→ **What is asked**
a: Quote the Sehrish Khan article word for word, covering the stretch from "Pakistani actress" through "television in 2009.".
b: According to the Sehrish Khan article, which character did she play in Ainak Wala Jin?

→ **Passage provided**
= = = = =

- Born: 10 July 1959 (age 67) Lahore, Punjab, Pakistan
- Occupation: TV actress
- Years active: 1979–present
- Known for: Samundar (1983) Ainak Wala Jin (1993)
- Children: 3

= Sehrish Khan =

Pakistani actress

Sehrish Khan (born 10 July 1959) is a Pakistani TV actress who worked in TV plays mostly during the 1980s and 1990s. She is known for her roles in TV dramas Samundar (1983), Andhera Ujala (1984), and Ainak Wala Jin (1993).

==Career==
Sehrish started her acting career in 1979 at PTV Lahore. Her first notable drama was Amjad Islam Amjad's Samundar (1983). During 1984-1985, she made several guest appearances in the TV serial Andhera Ujala along with the regular cast. Her role as Farkhanda in the children's fictional play Ainak Wala Jin was an important milestone in her career. The play was aired on PTV in 1993-1996. Madaar (1990) and Rait (1992) were among her other notable TV dramas. In 1995, she starred in the drama Master Barket Masih, based on the issues of educational system. In the late 1990s, she took a break from acting and returned to television in 2009.

= = = = =

→ **Supplied records**
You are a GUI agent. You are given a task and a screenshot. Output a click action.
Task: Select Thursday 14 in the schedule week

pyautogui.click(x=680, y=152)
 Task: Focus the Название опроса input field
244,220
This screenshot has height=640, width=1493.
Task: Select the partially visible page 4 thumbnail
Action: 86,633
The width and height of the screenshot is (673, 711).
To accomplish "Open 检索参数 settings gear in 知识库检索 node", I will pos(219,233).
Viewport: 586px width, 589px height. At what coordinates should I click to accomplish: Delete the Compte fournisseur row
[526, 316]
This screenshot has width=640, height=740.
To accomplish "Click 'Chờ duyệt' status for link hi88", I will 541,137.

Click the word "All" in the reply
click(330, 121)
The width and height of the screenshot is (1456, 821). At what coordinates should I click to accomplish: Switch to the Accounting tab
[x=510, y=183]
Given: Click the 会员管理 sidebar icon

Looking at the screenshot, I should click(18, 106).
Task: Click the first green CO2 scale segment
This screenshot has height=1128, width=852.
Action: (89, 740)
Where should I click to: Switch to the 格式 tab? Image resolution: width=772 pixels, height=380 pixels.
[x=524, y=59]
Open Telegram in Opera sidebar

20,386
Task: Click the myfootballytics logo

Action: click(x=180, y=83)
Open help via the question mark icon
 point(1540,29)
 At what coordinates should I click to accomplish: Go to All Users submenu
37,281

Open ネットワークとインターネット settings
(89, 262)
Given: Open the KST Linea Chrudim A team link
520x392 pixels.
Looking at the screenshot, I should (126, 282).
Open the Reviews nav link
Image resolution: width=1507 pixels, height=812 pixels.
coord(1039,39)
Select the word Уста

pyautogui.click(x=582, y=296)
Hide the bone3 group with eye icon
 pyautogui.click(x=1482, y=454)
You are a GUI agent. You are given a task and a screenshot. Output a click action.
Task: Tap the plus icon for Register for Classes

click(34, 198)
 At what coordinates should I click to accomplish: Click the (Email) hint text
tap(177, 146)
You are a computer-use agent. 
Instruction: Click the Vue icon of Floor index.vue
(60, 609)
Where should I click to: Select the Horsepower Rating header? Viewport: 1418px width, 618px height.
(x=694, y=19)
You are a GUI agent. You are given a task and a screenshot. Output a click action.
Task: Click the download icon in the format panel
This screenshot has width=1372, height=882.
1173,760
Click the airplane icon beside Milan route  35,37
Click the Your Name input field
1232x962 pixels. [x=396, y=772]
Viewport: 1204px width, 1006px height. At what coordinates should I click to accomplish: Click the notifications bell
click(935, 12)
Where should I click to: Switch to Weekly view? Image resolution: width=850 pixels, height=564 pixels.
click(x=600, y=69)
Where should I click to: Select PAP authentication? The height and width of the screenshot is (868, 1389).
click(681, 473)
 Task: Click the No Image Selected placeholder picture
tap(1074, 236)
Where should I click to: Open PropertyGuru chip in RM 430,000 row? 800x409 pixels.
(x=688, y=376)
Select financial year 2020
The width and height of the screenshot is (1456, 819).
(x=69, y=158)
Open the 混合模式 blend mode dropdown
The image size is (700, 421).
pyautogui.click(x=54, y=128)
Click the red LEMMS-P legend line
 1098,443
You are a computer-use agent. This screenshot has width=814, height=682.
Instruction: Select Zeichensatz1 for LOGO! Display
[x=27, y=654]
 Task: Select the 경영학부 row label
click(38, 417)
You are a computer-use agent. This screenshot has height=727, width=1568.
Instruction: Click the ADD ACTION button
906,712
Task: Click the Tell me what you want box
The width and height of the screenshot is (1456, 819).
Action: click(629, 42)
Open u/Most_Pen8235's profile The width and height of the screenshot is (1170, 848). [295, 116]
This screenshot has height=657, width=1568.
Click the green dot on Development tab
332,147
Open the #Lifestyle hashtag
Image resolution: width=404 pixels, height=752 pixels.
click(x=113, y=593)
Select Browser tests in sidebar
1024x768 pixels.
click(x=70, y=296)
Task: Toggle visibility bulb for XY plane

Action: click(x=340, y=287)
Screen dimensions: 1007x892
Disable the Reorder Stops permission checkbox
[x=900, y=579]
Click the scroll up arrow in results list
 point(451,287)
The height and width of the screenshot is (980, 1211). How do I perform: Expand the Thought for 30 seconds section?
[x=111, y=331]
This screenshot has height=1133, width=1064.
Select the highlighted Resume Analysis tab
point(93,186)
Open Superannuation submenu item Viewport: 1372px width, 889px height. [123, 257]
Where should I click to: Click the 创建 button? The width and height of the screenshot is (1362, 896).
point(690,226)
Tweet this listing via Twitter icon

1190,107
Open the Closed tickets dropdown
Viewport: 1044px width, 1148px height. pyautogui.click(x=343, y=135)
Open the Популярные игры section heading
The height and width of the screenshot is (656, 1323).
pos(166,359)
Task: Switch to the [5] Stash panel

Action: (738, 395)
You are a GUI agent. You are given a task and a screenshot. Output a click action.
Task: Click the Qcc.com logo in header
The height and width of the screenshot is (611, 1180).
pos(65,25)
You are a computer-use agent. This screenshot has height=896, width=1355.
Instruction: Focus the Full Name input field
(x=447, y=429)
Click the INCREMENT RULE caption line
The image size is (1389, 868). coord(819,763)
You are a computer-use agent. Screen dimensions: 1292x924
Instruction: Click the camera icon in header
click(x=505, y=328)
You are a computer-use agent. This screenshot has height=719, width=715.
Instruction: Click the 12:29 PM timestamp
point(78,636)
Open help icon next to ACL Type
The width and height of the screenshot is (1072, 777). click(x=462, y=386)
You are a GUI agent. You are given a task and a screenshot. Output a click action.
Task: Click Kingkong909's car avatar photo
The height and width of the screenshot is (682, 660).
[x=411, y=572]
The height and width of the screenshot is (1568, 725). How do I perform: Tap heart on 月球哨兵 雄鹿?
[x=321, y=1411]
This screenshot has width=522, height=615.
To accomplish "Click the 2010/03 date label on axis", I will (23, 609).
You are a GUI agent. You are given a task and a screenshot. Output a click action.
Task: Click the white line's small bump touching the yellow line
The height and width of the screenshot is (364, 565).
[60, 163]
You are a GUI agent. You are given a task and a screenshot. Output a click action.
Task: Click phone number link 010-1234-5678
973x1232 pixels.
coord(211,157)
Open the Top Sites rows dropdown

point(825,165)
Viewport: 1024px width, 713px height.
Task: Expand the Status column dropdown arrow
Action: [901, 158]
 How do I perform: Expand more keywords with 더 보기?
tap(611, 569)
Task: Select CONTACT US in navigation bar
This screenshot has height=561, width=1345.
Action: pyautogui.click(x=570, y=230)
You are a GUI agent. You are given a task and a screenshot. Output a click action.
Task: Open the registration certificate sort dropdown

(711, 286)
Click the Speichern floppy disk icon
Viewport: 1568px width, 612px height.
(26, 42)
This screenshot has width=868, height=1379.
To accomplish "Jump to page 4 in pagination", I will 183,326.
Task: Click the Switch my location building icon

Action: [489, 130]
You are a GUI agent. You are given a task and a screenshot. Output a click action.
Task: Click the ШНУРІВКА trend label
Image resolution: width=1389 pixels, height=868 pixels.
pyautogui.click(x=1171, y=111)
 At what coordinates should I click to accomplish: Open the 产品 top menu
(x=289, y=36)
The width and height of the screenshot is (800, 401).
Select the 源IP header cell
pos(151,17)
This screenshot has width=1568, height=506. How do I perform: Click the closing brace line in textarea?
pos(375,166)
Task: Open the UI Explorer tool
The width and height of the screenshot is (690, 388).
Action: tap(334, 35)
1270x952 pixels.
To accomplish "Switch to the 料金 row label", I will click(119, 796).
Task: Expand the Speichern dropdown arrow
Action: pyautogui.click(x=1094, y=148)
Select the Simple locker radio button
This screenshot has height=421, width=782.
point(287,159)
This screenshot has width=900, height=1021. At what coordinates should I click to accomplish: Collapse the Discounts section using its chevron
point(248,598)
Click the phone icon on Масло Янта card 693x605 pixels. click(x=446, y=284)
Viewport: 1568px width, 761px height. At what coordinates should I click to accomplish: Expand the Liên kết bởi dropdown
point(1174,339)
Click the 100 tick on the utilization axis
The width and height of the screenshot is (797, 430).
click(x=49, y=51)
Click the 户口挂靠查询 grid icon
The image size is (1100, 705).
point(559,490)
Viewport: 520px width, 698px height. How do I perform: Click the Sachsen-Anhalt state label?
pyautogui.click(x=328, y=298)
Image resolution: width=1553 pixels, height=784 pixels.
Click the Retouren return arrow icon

= = = = =

→ **Per-task outputs**
a:
Pakistani actress

Sehrish Khan (born 10 July 1959) is a Pakistani TV actress who worked in TV plays mostly during the 1980s and 1990s. She is known for her roles in TV dramas Samundar (1983), Andhera Ujala (1984), and Ainak Wala Jin (1993).

==Career==
Sehrish started her acting career in 1979 at PTV Lahore. Her first notable drama was Amjad Islam Amjad's Samundar (1983). During 1984-1985, she made several guest appearances in the TV serial Andhera Ujala along with the regular cast. Her role as Farkhanda in the children's fictional play Ainak Wala Jin was an important milestone in her career. The play was aired on PTV in 1993-1996. Madaar (1990) and Rait (1992) were among her other notable TV dramas. In 1995, she starred in the drama Master Barket Masih, based on the issues of educational system. In the late 1990s, she took a break from acting and returned to television in 2009.

b: Farkhanda